故意の特許侵害と増額賠償:特許法院2023ナ11276判決

Pine IP Firm
2025年4月30日
故意の特許侵害と増額賠償の判断

特許法院は2024年10月31日、調理容器用蓋の特許侵害事件(2023ナ11276)で、被告の故意を認定し、2019年7月9日以後の侵害による損害に2倍の増額倍率を適用しました。本判決は、制度施行前から継続する侵害への経過規定と、故意および倍率の判断事情を示しています。

特許法院2023ナ11276判決の損害額算定

事件の経過

原告A社は調理容器用蓋の特許権者で、被告C社は真空ポットを製造・販売していました。裁判所が認定した主な経過は次のとおりです。

  1. 2015年:被告は原告との取引関係とライセンス交渉を通じて本件特許を認識していました。ロイヤルティ等の条件が合意に至らないまま、同年11月頃に被告製品の製造・販売を開始しました。
  2. 2019年2月:原告は被告に侵害停止を求める通知を送付しましたが、販売は継続されました。
  3. 2019年6月以降:被告は無効審判と権利範囲確認手続を開始しました。特許審判院は2020年12月に被告の主張をいずれも認めず、関連判決は2021年8月に確定しました。
  4. 2022年10月まで:被告は関連判断の確定後も販売を継続しました。

故意の認定

裁判所は、被告が特許を認識していたこと、ライセンス交渉の決裂後に製造・販売を開始したこと、侵害停止通知後も販売したこと、無効・権利範囲に関する不利な判断の確定後も販売を継続したことを故意の根拠としました。

被告が提出した特許無効に関する専門家意見は、侵害開始後に作成され、法的拘束力がない旨が記載されており、実際の手続結果とも一致しませんでした。経営陣の交代も、侵害継続に関する会社の故意を否定する事情とは認められませんでした。

2019年7月9日前から継続した侵害

被告は、侵害が増額賠償制度の施行前に始まったため、増額規定を適用できないと主張しました。

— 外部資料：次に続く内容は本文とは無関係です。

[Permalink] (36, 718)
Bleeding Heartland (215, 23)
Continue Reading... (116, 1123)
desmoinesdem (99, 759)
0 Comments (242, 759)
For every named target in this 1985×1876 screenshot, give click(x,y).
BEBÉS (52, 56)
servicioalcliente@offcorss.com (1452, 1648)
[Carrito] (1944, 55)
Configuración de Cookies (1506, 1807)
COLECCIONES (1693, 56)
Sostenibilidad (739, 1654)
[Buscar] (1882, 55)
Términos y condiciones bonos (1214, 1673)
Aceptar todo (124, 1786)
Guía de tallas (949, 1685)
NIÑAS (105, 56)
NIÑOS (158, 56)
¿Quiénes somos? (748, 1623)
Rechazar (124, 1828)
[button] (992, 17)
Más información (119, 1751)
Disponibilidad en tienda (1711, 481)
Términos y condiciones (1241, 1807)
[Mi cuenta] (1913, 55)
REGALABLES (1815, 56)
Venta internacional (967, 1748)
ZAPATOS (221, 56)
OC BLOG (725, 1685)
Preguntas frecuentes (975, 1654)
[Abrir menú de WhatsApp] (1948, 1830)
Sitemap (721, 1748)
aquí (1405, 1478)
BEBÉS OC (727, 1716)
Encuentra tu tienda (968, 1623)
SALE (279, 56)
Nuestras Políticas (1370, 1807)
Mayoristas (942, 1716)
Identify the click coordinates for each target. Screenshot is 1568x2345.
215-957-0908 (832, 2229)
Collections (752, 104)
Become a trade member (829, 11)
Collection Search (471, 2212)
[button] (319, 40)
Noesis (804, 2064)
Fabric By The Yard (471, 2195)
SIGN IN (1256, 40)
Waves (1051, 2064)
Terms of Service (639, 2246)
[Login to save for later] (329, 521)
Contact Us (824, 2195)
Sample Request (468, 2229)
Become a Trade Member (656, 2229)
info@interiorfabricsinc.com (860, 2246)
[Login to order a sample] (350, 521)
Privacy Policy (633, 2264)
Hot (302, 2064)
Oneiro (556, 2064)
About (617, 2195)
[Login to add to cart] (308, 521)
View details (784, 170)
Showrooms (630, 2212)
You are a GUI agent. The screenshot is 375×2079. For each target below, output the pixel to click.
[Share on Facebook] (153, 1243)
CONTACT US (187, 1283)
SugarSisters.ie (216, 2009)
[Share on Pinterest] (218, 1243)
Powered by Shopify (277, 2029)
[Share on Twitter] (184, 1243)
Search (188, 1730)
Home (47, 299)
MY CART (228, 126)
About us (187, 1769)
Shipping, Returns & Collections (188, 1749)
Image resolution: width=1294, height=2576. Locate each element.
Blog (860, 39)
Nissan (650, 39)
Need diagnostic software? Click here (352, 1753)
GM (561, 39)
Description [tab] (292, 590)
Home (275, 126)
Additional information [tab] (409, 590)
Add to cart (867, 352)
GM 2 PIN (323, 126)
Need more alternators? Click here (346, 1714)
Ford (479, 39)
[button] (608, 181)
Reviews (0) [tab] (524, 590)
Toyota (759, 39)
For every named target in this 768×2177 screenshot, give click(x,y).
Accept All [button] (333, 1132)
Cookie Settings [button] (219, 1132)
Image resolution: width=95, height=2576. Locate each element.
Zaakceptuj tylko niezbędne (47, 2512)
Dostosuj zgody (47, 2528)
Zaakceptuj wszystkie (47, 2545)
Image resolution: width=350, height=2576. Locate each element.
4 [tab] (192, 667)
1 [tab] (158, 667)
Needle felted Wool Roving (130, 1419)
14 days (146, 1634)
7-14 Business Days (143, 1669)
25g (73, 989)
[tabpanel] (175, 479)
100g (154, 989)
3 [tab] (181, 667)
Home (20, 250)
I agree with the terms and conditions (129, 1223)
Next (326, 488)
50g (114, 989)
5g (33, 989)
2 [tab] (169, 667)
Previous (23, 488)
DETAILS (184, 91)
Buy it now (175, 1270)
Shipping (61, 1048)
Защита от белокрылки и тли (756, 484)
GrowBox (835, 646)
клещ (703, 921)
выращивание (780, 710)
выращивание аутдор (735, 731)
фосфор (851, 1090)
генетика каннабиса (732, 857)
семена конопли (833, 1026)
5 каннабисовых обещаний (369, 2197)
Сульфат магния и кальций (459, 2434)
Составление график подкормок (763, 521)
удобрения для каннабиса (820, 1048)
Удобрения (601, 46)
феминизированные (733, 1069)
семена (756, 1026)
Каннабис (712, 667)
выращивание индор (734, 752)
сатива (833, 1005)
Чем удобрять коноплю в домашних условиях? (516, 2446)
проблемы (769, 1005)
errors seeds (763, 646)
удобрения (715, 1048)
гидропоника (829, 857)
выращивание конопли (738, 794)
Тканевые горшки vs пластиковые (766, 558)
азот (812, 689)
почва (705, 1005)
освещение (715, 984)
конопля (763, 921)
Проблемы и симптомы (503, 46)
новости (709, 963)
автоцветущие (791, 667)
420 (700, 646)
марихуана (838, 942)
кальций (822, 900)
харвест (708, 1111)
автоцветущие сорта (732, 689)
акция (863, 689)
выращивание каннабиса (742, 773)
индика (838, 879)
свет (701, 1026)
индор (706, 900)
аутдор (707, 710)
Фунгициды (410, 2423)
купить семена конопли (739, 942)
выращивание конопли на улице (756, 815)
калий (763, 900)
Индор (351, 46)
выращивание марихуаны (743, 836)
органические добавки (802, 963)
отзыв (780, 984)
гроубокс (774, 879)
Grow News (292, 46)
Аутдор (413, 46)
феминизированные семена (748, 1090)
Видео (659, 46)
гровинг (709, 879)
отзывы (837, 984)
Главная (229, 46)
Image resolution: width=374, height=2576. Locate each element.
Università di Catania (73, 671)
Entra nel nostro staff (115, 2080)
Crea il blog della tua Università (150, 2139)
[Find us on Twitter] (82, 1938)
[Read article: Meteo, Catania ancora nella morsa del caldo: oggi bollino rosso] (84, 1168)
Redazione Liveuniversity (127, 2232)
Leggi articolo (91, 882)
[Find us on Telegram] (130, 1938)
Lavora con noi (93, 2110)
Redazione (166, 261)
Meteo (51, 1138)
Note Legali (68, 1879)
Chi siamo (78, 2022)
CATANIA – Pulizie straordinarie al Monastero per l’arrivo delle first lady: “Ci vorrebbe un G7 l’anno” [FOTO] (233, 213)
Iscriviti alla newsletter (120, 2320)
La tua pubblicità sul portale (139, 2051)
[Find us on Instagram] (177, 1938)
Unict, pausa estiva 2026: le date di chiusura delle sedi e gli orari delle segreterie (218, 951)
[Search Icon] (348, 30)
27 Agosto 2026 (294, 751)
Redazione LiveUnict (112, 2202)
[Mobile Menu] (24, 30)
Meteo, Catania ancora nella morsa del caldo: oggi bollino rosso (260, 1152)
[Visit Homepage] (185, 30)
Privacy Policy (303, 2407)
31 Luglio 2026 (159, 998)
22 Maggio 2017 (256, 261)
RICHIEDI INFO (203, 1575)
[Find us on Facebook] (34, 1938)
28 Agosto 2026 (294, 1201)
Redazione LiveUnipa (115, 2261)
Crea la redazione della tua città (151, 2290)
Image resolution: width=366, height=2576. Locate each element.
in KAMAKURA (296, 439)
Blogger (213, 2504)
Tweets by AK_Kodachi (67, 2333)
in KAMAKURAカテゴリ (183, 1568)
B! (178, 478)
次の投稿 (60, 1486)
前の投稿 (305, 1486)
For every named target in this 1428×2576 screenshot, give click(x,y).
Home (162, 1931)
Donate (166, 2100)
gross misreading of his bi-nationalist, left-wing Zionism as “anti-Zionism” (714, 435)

裁判所は、附則が施行日以後に行われた侵害行為を適用対象とする趣旨であり、侵害が施行日以後に初めて開始された場合に限定されないと判断しました。したがって、施行前から継続する侵害でも、2019年7月9日以後の行為による損害には当時の増額賠償規定が適用されました。

基本損害額

裁判所は特許法第128条第4項の侵害者利益の推定に基づき、被告の総売上約501億ウォンに、国税庁の単純経費率92.4%から算出したみなし利益率7.6%を乗じ、さらに本件特許の寄与率20%を適用しました。基本損害額は約7億6,000万ウォンです。

寄与率について、裁判所は本件発明が密封性能と外観上の差別化に関係する一方、被告の逆止弁、パッキン構造、ハンドル等の他の特許・意匠、資本力および販売活動も売上に寄与したと判断しました。

2倍の増額倍率

2019年7月9日から2022年10月31日までの損害約8,800万ウォンには2倍の倍率が適用されました。裁判所は、当事者間の規模と取引上の地位、故意の程度、侵害期間と数量、侵害による経済的利益、被告の財政状態および是正努力を考慮しました。

最終認容額は8億5,066万4,056ウォンで、これに判決が定めた期間別の遅延損害金が加算されました。

実務上の管理事項

  • 製品発売前のFTO調査、設計変更および調査結果を記録します。
  • 警告状を受領した場合は、対象特許、対象製品、侵害・無効論、販売継続の必要性を直ちに検討します。
  • 専門家意見は、依頼時期、前提資料、結論およびその後の対応を含めて管理します。侵害開始後に取得した形式的な意見だけでは故意を否定できない場合があります。
  • 審判・訴訟中に販売を継続する場合は、暫定措置、設計変更、供給停止、引当金および和解案を含むリスク判断を文書化します。

本判決は2019年当時の最大3倍制度に基づく事案です。その後の法改正による上限や適用時期は、各侵害行為の時点を基準に別途確認する必要があります。